My favorite example of this is 2013’s magnificent Inside Llewyn Davis, which starred Oscar Isaac as Llewyn, a folk singer in New York in the early 1960s. He’s hovering around the margins of the city’s folk revival, and he and his former partner tasted a little success, but now he’s wondering if he’s ever going to make it to the next level. He’s got potential, he’s got the drive, and he’s got the artistry. Why aren’t things working out for him?
Inside Llewyn Davis was written and directed by Joel and Ethan Coen, who keep us feeling uncertain about how we’re supposed to feel about Llewyn. On the one hand, he’s a bitter bastard, but on the other, he’s a soulful performer who pours himself into his emotional songs. And because he’s played by Isaac, he’s also charming, magnetic and handsome. Nevertheless, Inside Llewyn Davis is a consistently frustrating, heartbreaking experience as Llewyn stumbles from one miscue to another, getting close to establishing a career and then being beset by another round of bad luck. Llewyn is far from perfect, but he doesn’t deserve the misfortune that comes his way.

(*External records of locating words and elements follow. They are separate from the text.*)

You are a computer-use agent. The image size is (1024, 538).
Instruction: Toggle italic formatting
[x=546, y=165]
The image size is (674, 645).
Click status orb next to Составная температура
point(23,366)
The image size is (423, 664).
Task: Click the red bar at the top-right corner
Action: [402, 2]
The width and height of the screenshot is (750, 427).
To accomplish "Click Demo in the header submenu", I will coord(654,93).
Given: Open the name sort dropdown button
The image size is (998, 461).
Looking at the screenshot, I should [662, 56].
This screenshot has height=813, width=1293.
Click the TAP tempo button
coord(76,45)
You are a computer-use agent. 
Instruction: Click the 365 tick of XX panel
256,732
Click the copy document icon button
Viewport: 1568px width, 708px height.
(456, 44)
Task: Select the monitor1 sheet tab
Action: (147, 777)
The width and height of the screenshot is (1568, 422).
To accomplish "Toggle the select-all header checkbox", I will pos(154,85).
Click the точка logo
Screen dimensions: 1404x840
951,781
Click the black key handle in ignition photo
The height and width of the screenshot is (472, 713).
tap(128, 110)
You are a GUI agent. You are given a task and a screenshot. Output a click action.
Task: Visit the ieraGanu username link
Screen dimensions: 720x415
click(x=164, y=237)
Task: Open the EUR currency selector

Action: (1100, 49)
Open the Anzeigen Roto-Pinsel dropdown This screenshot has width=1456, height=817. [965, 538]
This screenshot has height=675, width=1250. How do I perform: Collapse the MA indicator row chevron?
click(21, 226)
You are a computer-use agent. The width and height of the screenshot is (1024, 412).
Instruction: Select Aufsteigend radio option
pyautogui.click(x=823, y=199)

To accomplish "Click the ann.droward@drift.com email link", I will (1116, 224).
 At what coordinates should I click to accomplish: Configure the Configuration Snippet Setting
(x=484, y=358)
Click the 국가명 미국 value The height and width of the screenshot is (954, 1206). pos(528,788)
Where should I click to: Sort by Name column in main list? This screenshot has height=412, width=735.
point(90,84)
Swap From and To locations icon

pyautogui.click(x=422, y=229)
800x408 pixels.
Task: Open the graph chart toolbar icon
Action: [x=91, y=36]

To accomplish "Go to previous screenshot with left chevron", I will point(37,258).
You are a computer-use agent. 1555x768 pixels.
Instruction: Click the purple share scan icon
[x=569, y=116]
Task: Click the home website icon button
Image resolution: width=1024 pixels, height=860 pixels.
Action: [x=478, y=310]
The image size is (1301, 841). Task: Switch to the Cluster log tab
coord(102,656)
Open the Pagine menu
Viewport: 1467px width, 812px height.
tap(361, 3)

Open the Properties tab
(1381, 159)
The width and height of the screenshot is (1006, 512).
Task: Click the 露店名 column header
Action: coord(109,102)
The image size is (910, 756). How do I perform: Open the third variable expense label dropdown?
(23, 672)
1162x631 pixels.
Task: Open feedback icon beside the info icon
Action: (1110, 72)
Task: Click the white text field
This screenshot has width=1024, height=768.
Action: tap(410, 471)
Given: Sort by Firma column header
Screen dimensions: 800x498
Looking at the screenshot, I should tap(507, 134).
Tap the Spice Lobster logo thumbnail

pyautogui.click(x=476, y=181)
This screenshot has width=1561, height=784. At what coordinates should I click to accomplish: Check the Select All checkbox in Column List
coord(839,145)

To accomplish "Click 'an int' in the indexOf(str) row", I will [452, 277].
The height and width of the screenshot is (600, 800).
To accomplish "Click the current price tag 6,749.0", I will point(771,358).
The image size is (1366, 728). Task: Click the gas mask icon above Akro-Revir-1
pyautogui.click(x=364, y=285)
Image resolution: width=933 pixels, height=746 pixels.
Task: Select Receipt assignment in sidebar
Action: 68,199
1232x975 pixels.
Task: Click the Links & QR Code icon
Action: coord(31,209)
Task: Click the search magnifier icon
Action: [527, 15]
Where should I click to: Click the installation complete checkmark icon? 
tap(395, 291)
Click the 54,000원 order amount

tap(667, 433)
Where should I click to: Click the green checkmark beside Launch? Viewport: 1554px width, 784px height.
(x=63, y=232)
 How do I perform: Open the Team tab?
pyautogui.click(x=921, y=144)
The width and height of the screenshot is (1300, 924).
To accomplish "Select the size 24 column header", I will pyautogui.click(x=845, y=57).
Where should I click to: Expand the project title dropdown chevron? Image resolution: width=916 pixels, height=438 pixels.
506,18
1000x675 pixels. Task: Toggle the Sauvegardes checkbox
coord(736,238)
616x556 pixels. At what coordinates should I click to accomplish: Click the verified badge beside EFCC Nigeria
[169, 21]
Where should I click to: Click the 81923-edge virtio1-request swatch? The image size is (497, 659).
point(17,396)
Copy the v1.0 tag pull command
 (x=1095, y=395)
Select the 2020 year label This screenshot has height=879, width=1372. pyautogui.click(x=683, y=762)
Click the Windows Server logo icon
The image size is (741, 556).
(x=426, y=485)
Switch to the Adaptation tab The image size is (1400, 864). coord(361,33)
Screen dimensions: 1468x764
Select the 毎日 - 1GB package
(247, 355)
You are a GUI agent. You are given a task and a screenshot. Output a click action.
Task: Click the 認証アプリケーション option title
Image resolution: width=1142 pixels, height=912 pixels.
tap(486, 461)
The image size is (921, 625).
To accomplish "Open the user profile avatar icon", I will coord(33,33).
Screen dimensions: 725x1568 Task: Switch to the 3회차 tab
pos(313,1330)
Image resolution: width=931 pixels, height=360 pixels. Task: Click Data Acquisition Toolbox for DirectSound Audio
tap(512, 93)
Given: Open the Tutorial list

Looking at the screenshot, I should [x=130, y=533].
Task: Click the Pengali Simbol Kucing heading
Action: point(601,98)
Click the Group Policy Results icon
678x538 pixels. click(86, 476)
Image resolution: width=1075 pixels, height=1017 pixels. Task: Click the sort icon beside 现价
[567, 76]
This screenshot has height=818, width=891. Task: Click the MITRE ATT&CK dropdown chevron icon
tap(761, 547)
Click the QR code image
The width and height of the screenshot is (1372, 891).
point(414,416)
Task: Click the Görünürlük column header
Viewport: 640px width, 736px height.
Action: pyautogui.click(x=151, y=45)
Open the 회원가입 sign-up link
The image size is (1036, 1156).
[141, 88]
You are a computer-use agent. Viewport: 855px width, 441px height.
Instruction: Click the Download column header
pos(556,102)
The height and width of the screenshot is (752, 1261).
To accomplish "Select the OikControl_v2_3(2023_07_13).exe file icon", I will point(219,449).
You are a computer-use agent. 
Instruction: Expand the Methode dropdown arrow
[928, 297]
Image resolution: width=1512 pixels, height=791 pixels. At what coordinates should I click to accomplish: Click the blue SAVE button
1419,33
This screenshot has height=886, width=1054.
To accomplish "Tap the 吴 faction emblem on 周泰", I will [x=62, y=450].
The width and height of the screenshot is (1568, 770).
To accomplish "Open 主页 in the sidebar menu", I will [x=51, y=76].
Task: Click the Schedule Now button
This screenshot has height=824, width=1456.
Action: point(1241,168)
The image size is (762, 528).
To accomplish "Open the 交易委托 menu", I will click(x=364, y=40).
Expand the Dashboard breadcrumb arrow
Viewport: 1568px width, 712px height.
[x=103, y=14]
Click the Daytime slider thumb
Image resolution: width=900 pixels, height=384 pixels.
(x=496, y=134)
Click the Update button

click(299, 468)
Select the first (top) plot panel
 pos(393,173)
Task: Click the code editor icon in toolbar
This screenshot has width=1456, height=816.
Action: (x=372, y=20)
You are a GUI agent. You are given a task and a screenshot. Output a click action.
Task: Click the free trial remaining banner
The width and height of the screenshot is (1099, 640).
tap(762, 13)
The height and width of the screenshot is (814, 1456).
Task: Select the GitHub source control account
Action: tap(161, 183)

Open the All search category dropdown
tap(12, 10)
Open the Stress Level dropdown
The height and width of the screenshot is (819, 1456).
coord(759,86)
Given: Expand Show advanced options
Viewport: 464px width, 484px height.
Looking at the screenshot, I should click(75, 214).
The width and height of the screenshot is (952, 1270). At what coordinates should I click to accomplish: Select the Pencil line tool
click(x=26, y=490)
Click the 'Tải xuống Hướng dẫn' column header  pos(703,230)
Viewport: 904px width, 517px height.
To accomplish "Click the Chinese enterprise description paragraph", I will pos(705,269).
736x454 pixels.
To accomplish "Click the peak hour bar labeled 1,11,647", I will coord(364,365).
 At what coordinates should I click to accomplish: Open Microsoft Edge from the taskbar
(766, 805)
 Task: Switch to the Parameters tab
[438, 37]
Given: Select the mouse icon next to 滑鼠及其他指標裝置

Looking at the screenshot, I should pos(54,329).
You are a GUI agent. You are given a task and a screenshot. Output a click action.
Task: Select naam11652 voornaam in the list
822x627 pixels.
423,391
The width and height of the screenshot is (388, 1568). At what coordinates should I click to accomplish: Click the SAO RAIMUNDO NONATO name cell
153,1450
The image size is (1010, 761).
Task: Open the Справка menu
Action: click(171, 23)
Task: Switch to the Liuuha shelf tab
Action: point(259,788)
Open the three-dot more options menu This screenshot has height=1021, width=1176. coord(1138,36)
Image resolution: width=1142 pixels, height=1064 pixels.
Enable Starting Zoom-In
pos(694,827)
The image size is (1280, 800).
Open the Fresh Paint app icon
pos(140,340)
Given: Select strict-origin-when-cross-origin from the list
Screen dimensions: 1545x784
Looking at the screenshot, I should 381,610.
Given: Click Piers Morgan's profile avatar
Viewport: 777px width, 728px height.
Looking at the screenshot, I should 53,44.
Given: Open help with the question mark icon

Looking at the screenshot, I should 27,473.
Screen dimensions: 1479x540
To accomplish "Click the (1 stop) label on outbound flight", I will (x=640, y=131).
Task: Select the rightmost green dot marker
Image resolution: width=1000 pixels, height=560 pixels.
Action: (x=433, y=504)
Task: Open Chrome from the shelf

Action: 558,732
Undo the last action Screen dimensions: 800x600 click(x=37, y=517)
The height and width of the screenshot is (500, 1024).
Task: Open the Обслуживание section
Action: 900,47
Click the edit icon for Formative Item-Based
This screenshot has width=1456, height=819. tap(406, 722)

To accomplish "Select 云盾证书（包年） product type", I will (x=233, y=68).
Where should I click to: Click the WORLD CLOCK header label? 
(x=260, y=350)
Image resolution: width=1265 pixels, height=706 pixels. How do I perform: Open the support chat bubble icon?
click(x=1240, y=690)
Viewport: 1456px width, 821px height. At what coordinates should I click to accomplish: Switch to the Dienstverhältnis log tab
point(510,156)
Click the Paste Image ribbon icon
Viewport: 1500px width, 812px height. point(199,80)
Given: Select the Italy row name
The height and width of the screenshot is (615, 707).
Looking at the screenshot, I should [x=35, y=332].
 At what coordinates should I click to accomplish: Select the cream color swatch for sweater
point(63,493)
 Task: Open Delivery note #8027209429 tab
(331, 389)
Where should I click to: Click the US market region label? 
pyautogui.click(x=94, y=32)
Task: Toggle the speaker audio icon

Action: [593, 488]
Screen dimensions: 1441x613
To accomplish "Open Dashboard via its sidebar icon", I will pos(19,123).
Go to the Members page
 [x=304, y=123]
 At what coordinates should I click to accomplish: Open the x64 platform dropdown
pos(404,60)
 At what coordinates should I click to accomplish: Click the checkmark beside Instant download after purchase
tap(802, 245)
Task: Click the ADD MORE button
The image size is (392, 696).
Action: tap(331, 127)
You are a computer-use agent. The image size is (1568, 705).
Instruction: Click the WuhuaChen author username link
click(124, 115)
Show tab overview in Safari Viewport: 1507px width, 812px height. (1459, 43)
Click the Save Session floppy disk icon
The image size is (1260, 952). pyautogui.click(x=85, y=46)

If you haven’t seen the film, I don’t want to reveal its twists — or its cruel final reveal, which says so much about the importance of timing for any artist — but suffice it to say that I think this is the most profound movie ever made about the mysteries of “making it.” Ironically, Inside Llewyn Davis helped propel Isaac, who was at that point a respected but little-known character actor, to stardom. Soon, he’d be part of the recent Star Wars trilogy and anointed one of the internet’s boyfriends. Llewyn Davis may not ever make it, but the guy who played him sure did.